Consistent with our prior analyses [35], large group differences were observed across IQ (full-scale, verbal, and non-verbal), frontal sub-cortical, motor, and adaptive behavior measures (Additional file 1: Table S3). PTEN-ASD patients were impaired across all domains with severe impairments in IQ, frontal sub-cortical (attention, working memory, processing speed, motor), and adaptive functions. PTEN no-ASD had generally intact cognitive ability, but showed small average reductions in frontal sub-cortical measures (with the exception of working memory). PTEN no-ASD also had slightly elevated internalizing problems and autism traits relative to population expectation. These data support wide neurobehavioral variability in PTEN mutation cases, indicating that mutation status alone does not account for phenotypic presentation.

Cross-level relationships

Higher PTEN levels were significantly associated with lower general cognitive ability (r = -0.26, p = 0.024). Overall, the number of statistically significant correlations (p < 0.05 or p < 0.10) between the molecular and neurobehavioral measures was greater than would be expected by chance (p = 0.010 for p < 0.05 threshold and p = 0.003 for p < 0.10 threshold) (Additional file 1: Table S4).
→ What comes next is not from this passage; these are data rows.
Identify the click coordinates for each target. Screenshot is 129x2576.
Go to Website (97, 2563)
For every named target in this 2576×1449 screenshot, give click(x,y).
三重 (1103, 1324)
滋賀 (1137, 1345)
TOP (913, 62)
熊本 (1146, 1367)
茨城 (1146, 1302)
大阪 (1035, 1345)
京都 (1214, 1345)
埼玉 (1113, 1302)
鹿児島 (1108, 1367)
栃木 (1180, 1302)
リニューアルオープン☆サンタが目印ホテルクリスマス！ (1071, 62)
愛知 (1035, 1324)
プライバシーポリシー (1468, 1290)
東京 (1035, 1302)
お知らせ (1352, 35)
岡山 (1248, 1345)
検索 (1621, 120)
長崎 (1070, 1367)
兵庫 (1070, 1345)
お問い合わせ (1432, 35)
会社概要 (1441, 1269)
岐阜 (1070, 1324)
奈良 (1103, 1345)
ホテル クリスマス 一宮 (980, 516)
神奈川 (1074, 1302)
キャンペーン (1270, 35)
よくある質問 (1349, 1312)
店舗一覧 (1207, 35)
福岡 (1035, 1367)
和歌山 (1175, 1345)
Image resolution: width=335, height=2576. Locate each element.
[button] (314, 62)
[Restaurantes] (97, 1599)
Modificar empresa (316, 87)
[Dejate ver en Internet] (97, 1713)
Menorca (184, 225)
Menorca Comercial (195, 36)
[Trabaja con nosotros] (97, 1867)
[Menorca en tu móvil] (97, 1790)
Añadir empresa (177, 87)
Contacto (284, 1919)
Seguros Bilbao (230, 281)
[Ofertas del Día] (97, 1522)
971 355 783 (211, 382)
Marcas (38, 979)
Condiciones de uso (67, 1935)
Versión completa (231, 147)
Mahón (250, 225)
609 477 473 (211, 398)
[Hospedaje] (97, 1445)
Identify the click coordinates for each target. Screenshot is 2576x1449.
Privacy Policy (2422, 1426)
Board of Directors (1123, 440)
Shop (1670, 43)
The major patterns observed were negative correlations between PTEN protein levels and IQ, language, frontal sub-cortical, working memory, and adaptive functions; positive correlations between total AKT and EIF2A levels and a highly overlapping set of neurobehavioral functions to that observed for PTEN; and positive correlations between p27 levels and frontal sub-cortical, attention, processing speed, and motor functions. For protein ratios, only 3 significant correlations were observed—a negative relationship between P-AKT/AKT ratio and autism traits and positive relationships between P-S6/S6 ratio and externalizing problems and repetitive behavior (Additional file 1: Table S5).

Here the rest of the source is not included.